Nowadays, actor Amedeo Nazzari may be best known among film fans for his appearance in Federico Fellini’s Nights of Cabiria (1957), playing a movie star who picks up the eponymous prostitute after a fight with his girlfriend. It’s no coincidence that the character’s name, Alberto Lazzari, is so similar to his own, because Nazzari himself was a bona fide movie star in Italy. Among his major box office successes were the melodramas that he made with director Raffaello Matarazzo and Greek-born actress Yvonne Sanson, beginning with 1949’s Chains — a film significant enough to be featured prominently in Giuseppe Tornatore’s Cinema Paradiso some four decades later. In an essay written to accompany the release of four Matarazzo/Nazzari/Sanson collaborations as part of the Criterion Collection’s Eclipse line, Michael Koresky explains their appeal:
Though immensely popular, the films were dismissed by the critical establishment of the day: they were unabashedly soap-operatic entertainments, with plots convoluted to the point of near derangement, exaggerated Catholic symbolism, and a dedication to upholding the sacred family unit at any cost. Critics on the left deemed them reactionary; for Catholics, they were too overheated and sexual; and mainstream reviewers thought them frivolous and cheap—a poor man’s neorealist cinema.

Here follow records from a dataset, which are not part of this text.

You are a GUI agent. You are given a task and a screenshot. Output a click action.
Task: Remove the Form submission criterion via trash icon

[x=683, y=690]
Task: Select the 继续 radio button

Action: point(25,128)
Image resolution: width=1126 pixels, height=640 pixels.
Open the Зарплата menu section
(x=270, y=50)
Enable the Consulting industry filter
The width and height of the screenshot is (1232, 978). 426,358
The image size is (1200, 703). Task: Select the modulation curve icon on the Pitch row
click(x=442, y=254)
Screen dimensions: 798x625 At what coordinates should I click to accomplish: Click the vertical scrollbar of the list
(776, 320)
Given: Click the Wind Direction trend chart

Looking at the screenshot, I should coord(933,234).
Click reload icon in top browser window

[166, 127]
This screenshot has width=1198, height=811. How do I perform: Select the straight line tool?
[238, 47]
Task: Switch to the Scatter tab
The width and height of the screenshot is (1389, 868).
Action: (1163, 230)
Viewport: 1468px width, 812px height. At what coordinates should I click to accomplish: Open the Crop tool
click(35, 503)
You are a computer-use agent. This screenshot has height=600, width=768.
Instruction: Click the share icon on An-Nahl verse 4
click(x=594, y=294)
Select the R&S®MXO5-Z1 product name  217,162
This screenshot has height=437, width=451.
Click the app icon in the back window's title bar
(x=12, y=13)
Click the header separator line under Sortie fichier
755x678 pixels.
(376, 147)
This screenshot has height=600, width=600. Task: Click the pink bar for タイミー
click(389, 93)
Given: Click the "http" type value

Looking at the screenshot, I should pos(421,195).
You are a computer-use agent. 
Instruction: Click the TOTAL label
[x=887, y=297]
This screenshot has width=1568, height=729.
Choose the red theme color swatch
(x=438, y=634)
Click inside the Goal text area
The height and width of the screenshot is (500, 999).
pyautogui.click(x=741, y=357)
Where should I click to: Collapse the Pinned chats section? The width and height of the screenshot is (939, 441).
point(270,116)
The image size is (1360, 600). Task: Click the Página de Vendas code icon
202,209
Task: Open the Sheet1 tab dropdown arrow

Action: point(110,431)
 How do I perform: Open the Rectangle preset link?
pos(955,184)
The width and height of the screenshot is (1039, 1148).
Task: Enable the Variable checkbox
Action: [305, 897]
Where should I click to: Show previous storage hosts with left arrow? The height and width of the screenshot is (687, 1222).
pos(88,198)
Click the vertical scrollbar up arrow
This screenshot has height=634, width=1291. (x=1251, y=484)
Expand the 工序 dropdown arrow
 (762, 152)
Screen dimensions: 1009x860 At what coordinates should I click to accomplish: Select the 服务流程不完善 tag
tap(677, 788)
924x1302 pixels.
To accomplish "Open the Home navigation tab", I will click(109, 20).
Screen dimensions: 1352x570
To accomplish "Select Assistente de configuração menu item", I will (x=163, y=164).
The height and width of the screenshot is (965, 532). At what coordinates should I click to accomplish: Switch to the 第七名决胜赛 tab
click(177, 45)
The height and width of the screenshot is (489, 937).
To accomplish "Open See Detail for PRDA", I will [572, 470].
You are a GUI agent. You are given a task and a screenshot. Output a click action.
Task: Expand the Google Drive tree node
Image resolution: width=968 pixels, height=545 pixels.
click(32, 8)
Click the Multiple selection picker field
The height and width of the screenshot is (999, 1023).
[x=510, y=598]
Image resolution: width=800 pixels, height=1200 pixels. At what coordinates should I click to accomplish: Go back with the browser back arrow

That, however, is exactly what these rip-roaring, outrageously fun movies were designed to be: they followed the neorealist vogue for stories about earthy working-class people but were far from gritty and made mainly for suburban audiences, which gorged themselves on their sweeping, sentimental twists and turns. They were also emotionally rich and elegantly woven—captivating tales of crisis that spoke to postwar Italian audiences in need of catharsis. And today, after years of rehabilitation (by a group of French critics in the sixties and by Italian critics in the seventies), Matarazzo’s movies are admired for their gleefully overwrought stories and finely calibrated direction. These are treasures from the golden age of fifties melodrama, deserving mention in the same breath as the magnificent moonstruck movies of the likes of Douglas Sirk, Vincente Minnelli, and Luchino Visconti.
In Chains, Nazzari and Sanson play mechanic Guglielmo and his wife Rosa, a happily married couple with two children. One fateful day when a stolen car is brought into Guglielmo’s garage, Rosa finds herself unexpectedly reunited with Emilio (Aldo Nicodemi), now a criminal but once, many years earlier, her fiance. Devoted wife and mother that she is, she refuses to have anything to do with him — but he’s determined to get her back. He starts appearing wherever she goes; he wheedles his way into her home by offering to become a business partner to the oblivious Guglielmo; and, as a last resort, he threatens to expose their (non-existent) affair unless she agrees to run off to Venezuela with him. Further complications, misunderstandings, injustices, drama and heartache ensue until, in the final minutes of the film, Rosa’s good name is restored and the once broken family is joyfully reunited.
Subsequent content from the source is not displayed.